■ What is asked: Rewrite everything from "Creating Software Tools" down to "software development practices." in the piece on creating software tools, putting "scientists" wherever "researchers" appears.

■ Page:
────────

Creating Software Tools
One software development practice that I would like to encourage, particularly in researchers, is the creation of software tools, not just scripts. In my experience, this is something that researchers need special encouragement to do because their work may not be as team focused as, for example, work in industry, and researchers may not have programming as their primary expertise. Nonetheless, I think researchers have a lot to gain from just a few tweaks to their software development practices.
Before we get in too deep, let me explain what I mean by developing tools as apposed to scripts. I want to focus particularly on application software, i.e. software that is executed by a user in order to accomplish a certain task. I would call an application a tool if it is designed to be reusable. That is, it can be used to solve any iteration of the particular task it is designed for. A script on the other hand may be a single file program that is hard-coded to solve the developer’s specific use case. It may have hard-coded parameters, operate on implicit assumptions about the input data, and have a specific rigid operation flow. There is obviously considerable work required in elevating an application from a script to a tool, but I hope to explain how significant steps can be made down this path with just a little effort.
Let’s first look at a few reasons why it might be worthwhile doing the work to convert your script into a fully fledged software tool. The most obvious reason to me is to increase the impact of the work you’ve already done. When you write a script, you devote time and effort into solving a problem. Making that code reusable means more overall benefit can be derived from that precious time and effort. It also means that those who use it can spend their time on accomplishing more, rather than continuously reinventing the wheel. Among many other benefits you will find that spending time working to improve your code in this way will help demonstrate the significance of the problem it solves, and will greatly assist in maintaining data provenance when doing complex research.
Without further ado, let’s dive into how to actually go about converting a software script into a reusable tool. In this article we’ll be covering four main areas where with minimal effort you can go a long way to improving the reusability of your code. These areas are:
- Sharing
- Configuration
- Testing
- Documentation
Note that while in this article we will provide examples using the Python programming language and some specific tools for sharing and documentation, the overall concepts are not language specific and apply broadly to any language or environment.
Sharing
Perhaps the most obvious requirement for making your code useful to others is sharing it! After all, no one can use your code if they don’t know about it. It may be less obvious why this is the first topic to be discussed, since it may seem intuitive that you should share your application after you are finished developing it. However, I have put this topic first for a reason.
First of all, I would like to encourage everyone to share their projects early. With a lot of people, there is an understandable tendency to want to get things just right before letting them out into the world. But it might take a long time for your project to get to that stage, if it ever does! If you share your work in progress, on the other hand, some parts of it may be useful to others, or they may even contribute.

────────

■ Dataset excerpt:
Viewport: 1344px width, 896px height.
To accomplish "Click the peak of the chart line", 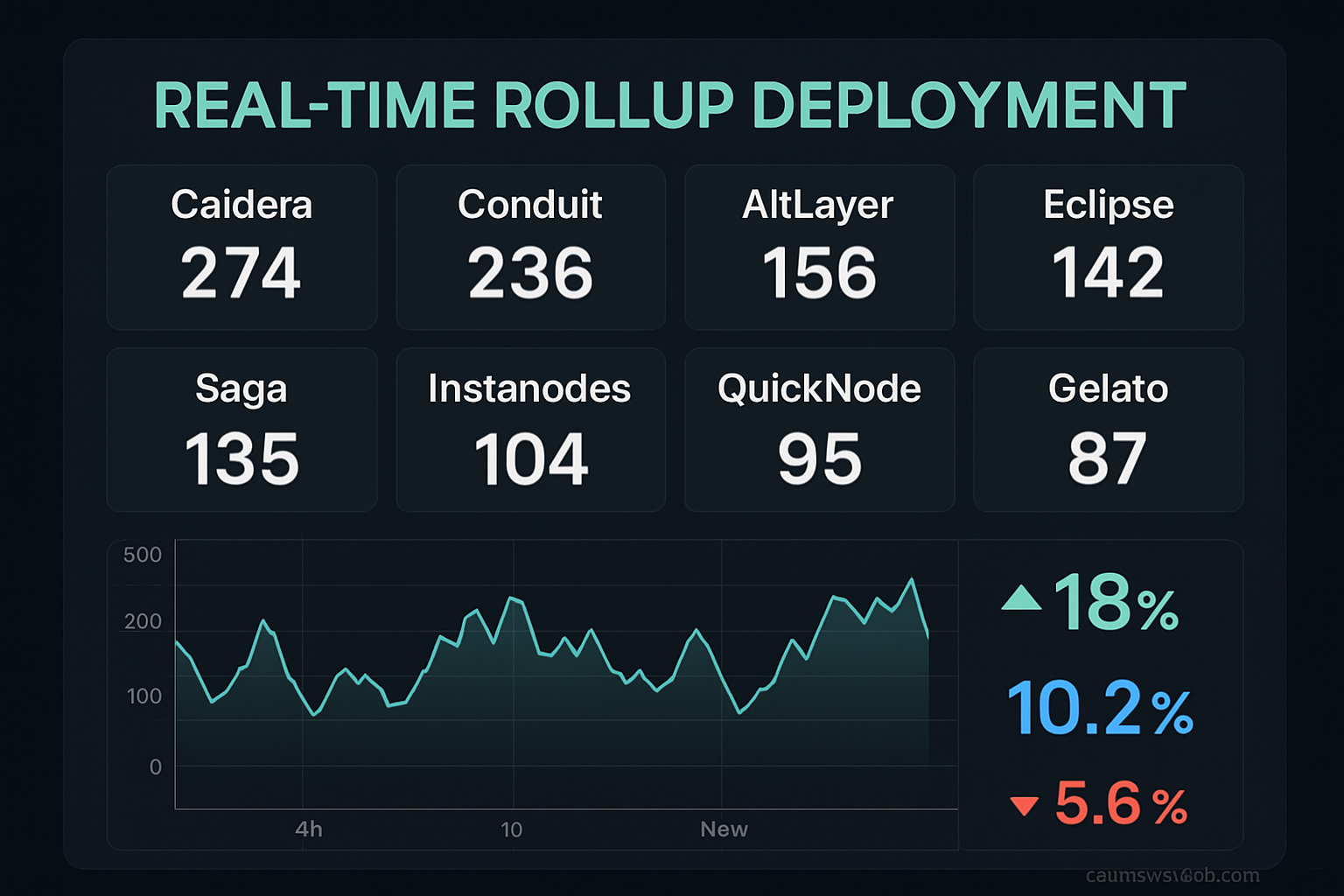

────────

■ Task response:
Creating Software Tools
One software development practice that I would like to encourage, particularly in scientists, is the creation of software tools, not just scripts. In my experience, this is something that scientists need special encouragement to do because their work may not be as team focused as, for example, work in industry, and scientists may not have programming as their primary expertise. Nonetheless, I think scientists have a lot to gain from just a few tweaks to their software development practices.